Thanks to its multicoloured roof, St. Stephens Cathedral is probably Vienna’s most recognised landmark and a great navigational marker when you’re new to the city. When construction began, the building was orientated towards the rising sun on December 26th of that year – that being St. Stephen’s feast day.
230,000 glazed tiles cover the roof. The double-headed eagle was a symbol of the Austrian Empire under the Habsburgs.
Blackened over the centuries due to pollution, the exterior is undergoing extensive cleaning. (one doesn’t often see commercial advertising on a religious building – I hope its to offset the cost of restoration!!)

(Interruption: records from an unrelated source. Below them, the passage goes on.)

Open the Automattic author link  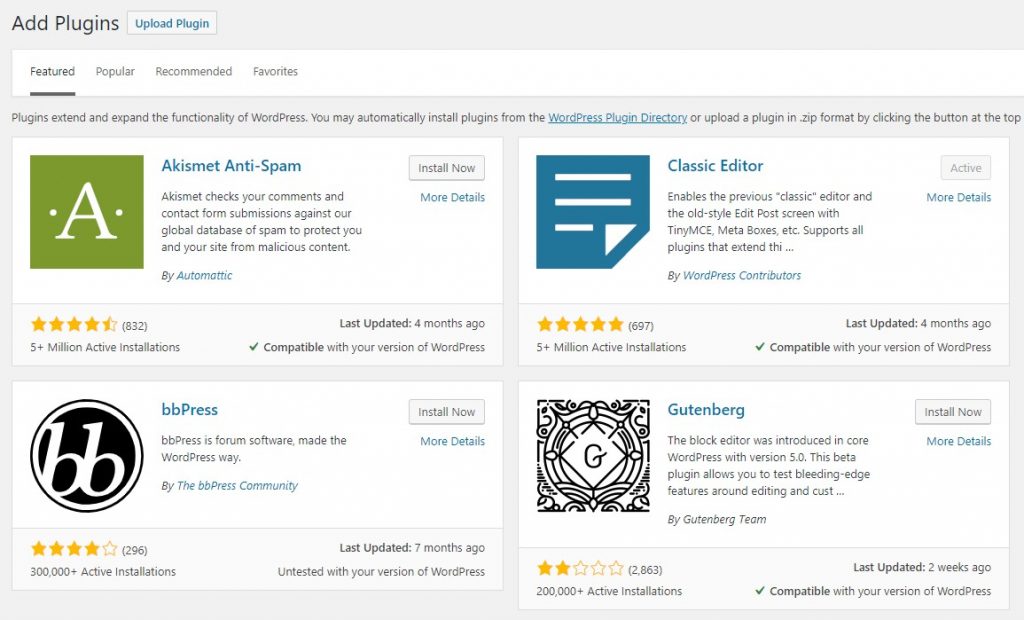[204, 276]
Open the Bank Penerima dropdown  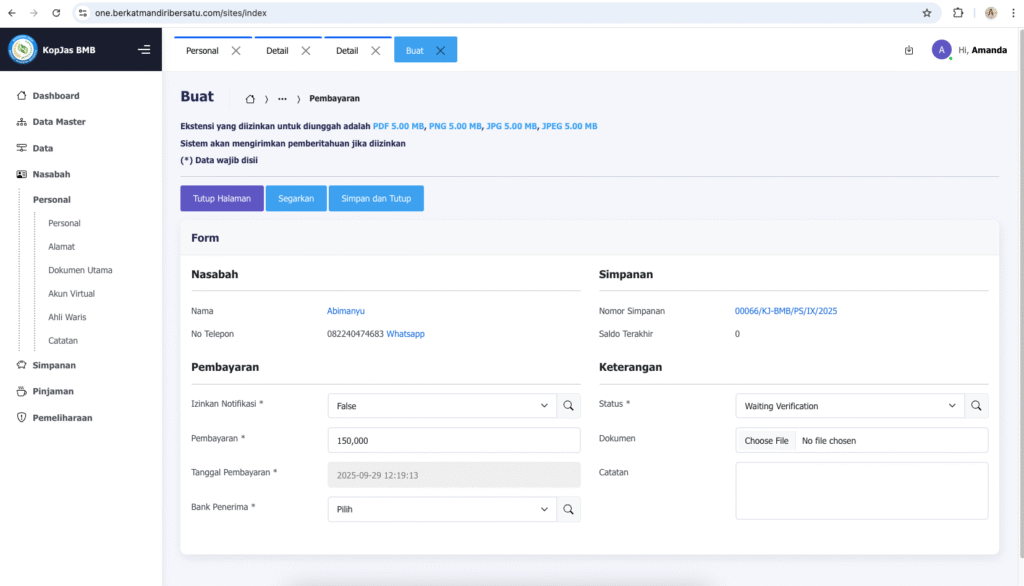[x=442, y=509]
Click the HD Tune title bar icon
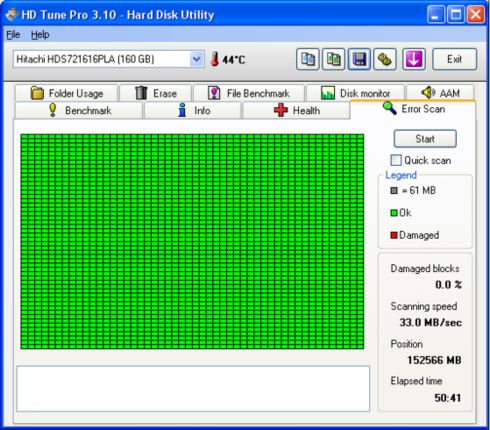The image size is (490, 430). (11, 15)
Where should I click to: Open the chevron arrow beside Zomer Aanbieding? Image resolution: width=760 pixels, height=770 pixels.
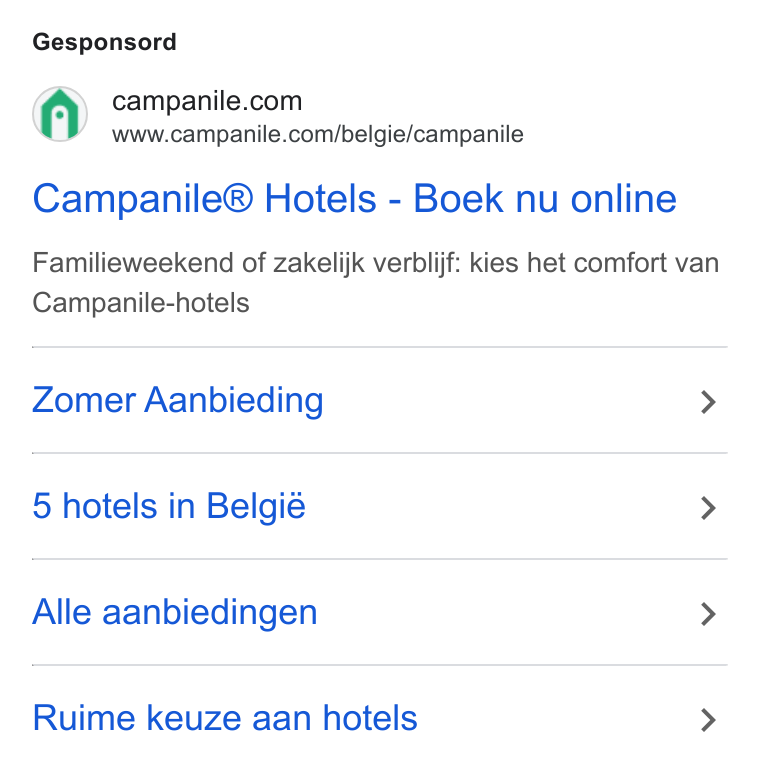708,402
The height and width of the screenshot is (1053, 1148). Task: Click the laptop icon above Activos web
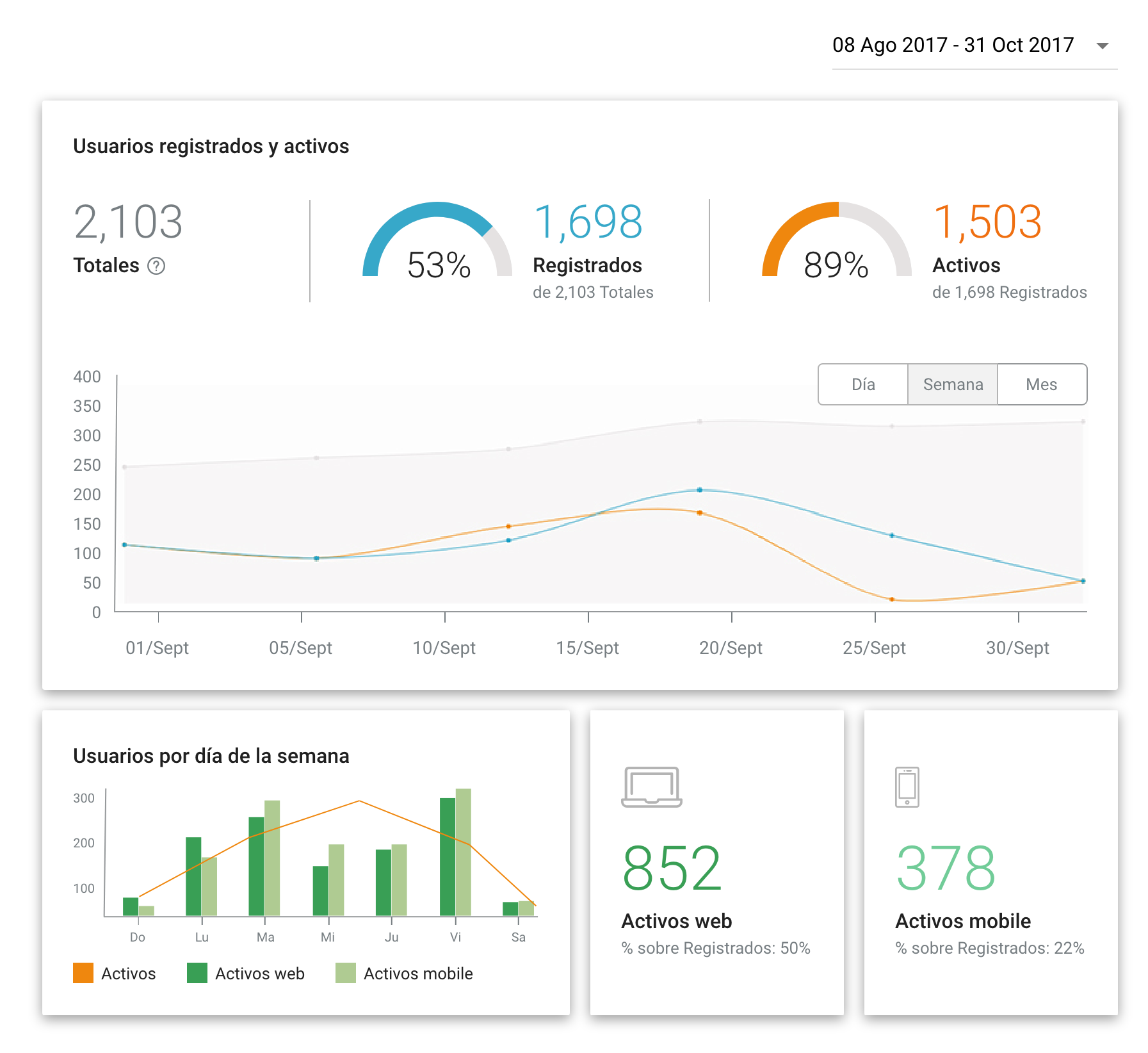tap(651, 787)
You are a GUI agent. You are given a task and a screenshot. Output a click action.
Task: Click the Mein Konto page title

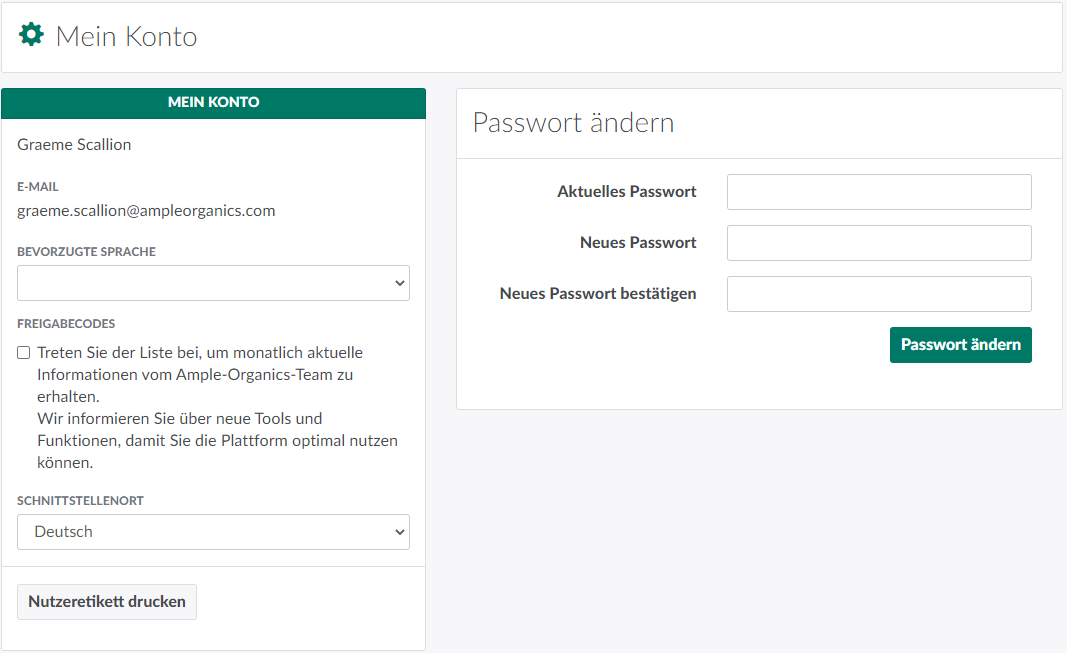tap(126, 37)
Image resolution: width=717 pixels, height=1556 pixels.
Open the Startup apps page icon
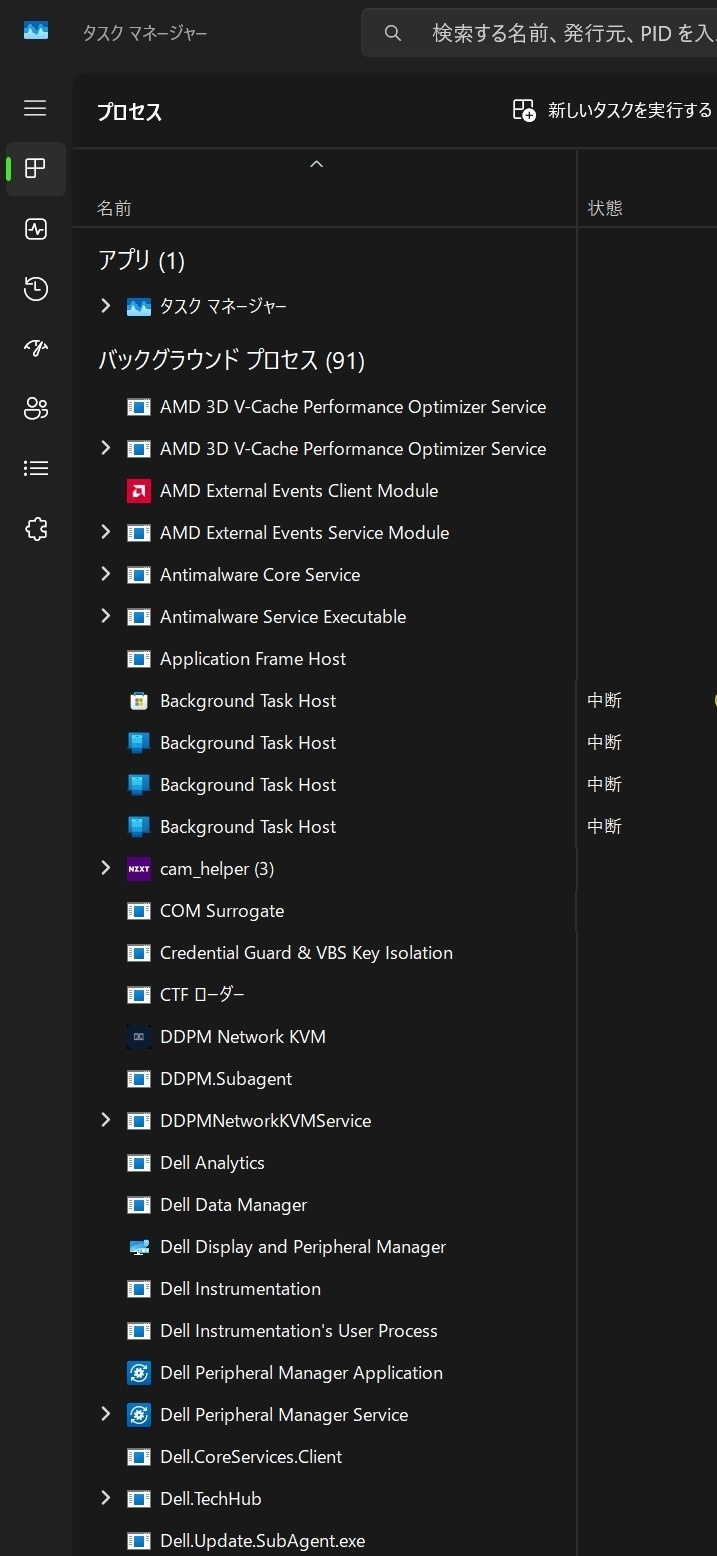click(36, 349)
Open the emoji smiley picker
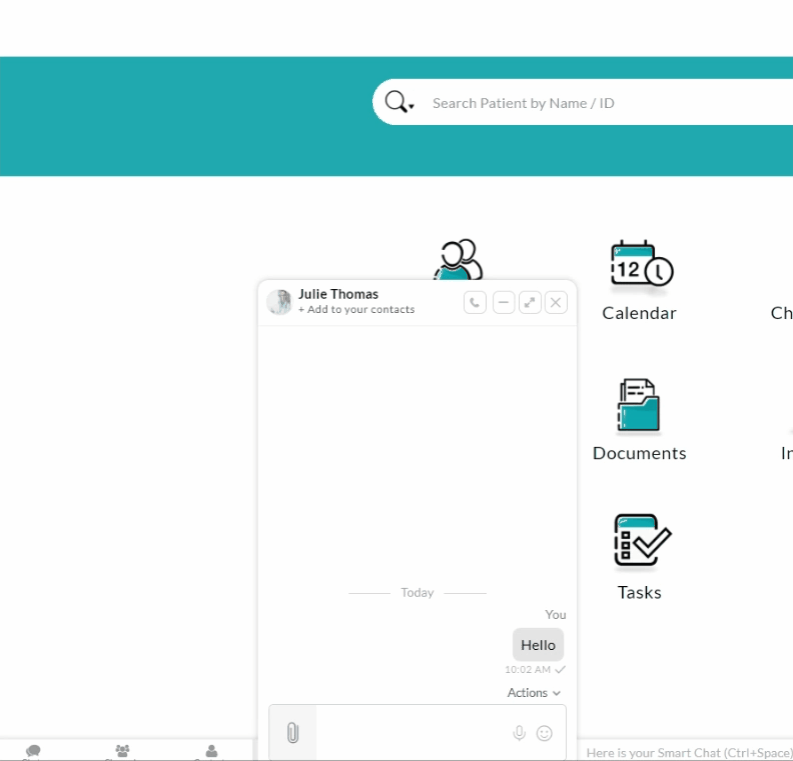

The original plan allowed for 2 spires. Legend has it that the 2nd was never completed because the builder broke a pact with the devil who then caused him to fall to his death. In reality, finances were redirected towards whatever war was being waged at the time and the spire was left unfinished until it was topped in renaissance style at a later date. This is a common theme in Vienna – buildings not completed due to war and then later finished in a different style.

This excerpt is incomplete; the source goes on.